Try it: Reproduce, word for word, the portion of the Foreman text that opens with the words containing "The headline feature" and closes with "In The Homeworld)".

Selected text:
>>>>>
Foreman had the appearance of a standard Mark X Clockwork Cherub with a mostly-golden body and orange wings with rounded slats. However, by December 2019, two replacement panels had been bolted to his bodywork, made of copper alloys from other Marks that didn't match his natural colouring: one in the top right of his chest, and one on the lower left side of his abdomen. He styled his light golden hair in points which jutted out from under the crimson hard-hat he wore at all times. (PROSE: Dandy and the Christmas Tree)

Personality

Foreman-964 was abrasive and antisocial. His only passion was in building ever larger and more numerous warehouses, which he considered an end unto itself, quite heedless of the use or lack thereof that the rest of the Crew may have for the finished products. Despite his eagerness to build as much as possible, as quickly as possible, he was committed to doing things “by the book”, refusing to let his team work without blueprints from the Department of Architecture in hand. (PROSE: Acquaintanceship-982 and the Missing Mail Mystery) Foreman-964 had a “traumatic fear” of amphibians, which he claimed were the “one thing [he] hate[d] more than postponing jobs”. (PROSE: Peace and Quiet)

Powers & abilities

Having had his pain receptors removed, Foreman was incapable of feeling pain, which he considered an asset to work quick and well in construction. (PROSE: Acquaintanceship-982 and the Missing Mail Mystery)

Biography

By April 29th, 2019, Foreman had long been one of the Head Construction Cupids of the Department of Construction. His morning started on the wrong foot when he sprained his wrist falling down the stairs while yelling at a Mark XVII to get off his property. Heading to work, he found that, much to his frustration, work on a new warehouse that was to be the largest one yet was delayed by the blueprints failing to arrive. As was later uncovered, they'd been fraudulently intercepted by Philatel-426 of the Department of Postal Services, who'd caught wind of the fact that Foreman intended to raze the West Wing of the Post Office to make room for the new warehouse.

Foreman contacted Philatel, who told them that he'd put the Blue Feather in charge of investigating where the “missing mailbag” had gone. Foreman immediately had the case transferred to the more efficient Scarlet Wings taskforce, and contacted Blue Feather leader Acquaintanceship-982 using his two-way communicator to tell him he was off the case. Almost immediately afterwards, however, Acquaintanceship figured out the truth. Instead of telling Foreman or the Department of Discipline, however, Acquaintanceship elected to blackmail Philatel into letting the Blue Feather transfer their HQ to the West Wing. In exchange, they presented the Department of Construction with the site of their old HQ, which they found even more suitable for the warehouse project. (PROSE: Acquaintanceship-982 and the Missing Mail Mystery)

The headline feature of Issue 1020 of The Cupid Courier concerned yet another warehouse that was to be built by the Department, which was projected to include “32 rooms, each the size of a sizable warehouse themselves”. Asked by the Courier to comment, Foreman was also told that Philatel-426 had registered his opposition to the project, still being of the opinion that the Department of Construction were building far too many warehouses. Taking his leave of Journalist-649, Foreman was subsequently seen chasing a frightened Philatel into the distance. (PROSE: New Warehouse To Be Constructed In The Homeworld)
<<<<<
Data provided:
>>>>>
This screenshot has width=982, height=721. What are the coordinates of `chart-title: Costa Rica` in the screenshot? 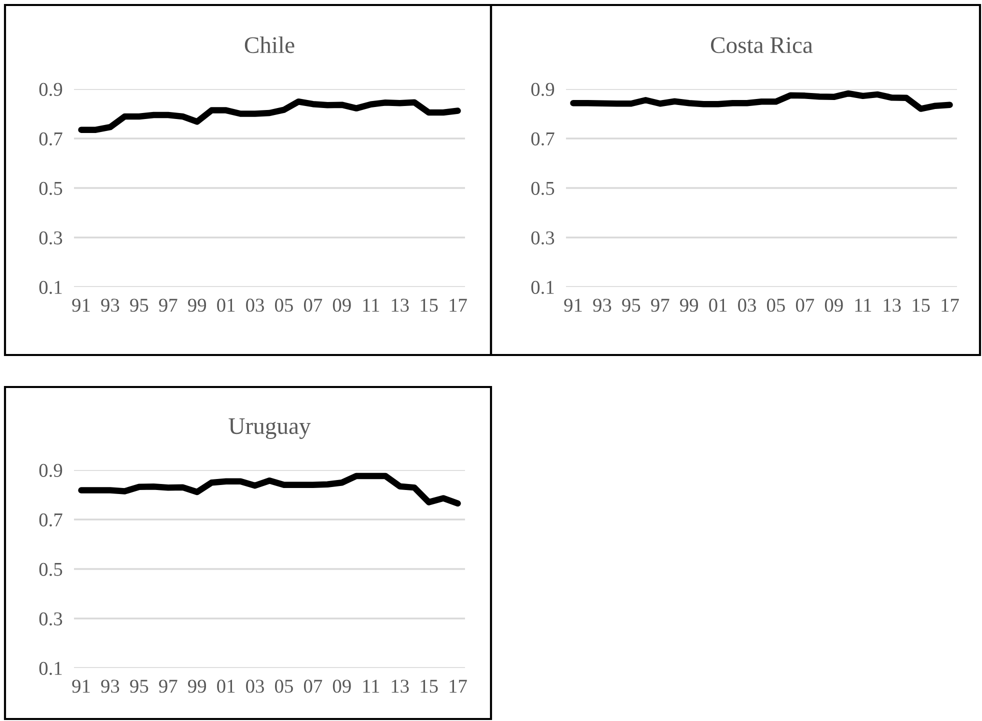 It's located at (762, 46). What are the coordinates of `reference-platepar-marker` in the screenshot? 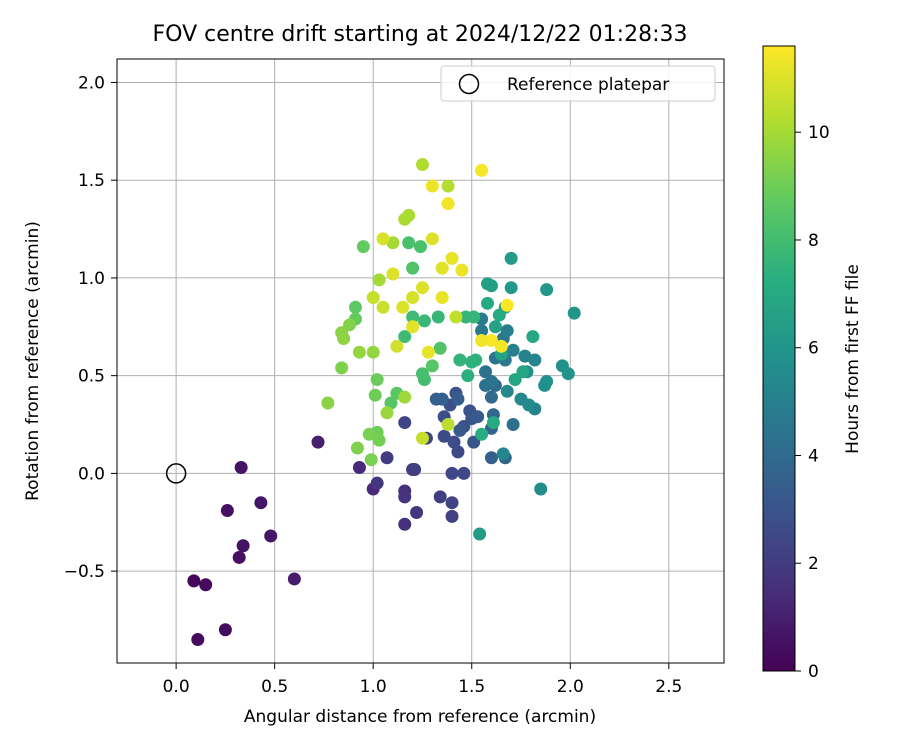 It's located at (176, 474).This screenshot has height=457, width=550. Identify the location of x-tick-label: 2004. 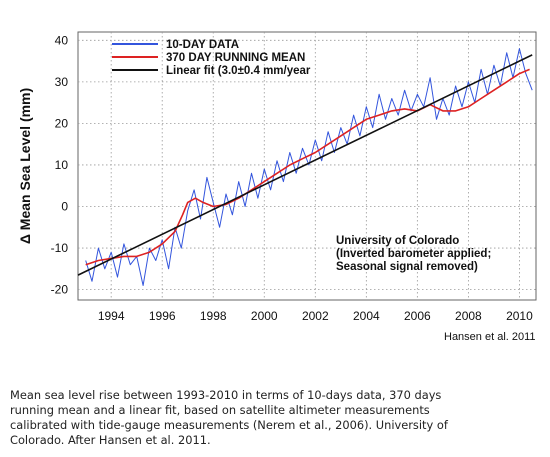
<<<<<
Result below:
The headline feature of Issue 1020 of The Cupid Courier concerned yet another warehouse that was to be built by the Department, which was projected to include “32 rooms, each the size of a sizable warehouse themselves”. Asked by the Courier to comment, Foreman was also told that Philatel-426 had registered his opposition to the project, still being of the opinion that the Department of Construction were building far too many warehouses. Taking his leave of Journalist-649, Foreman was subsequently seen chasing a frightened Philatel into the distance. (PROSE: New Warehouse To Be Constructed In The Homeworld)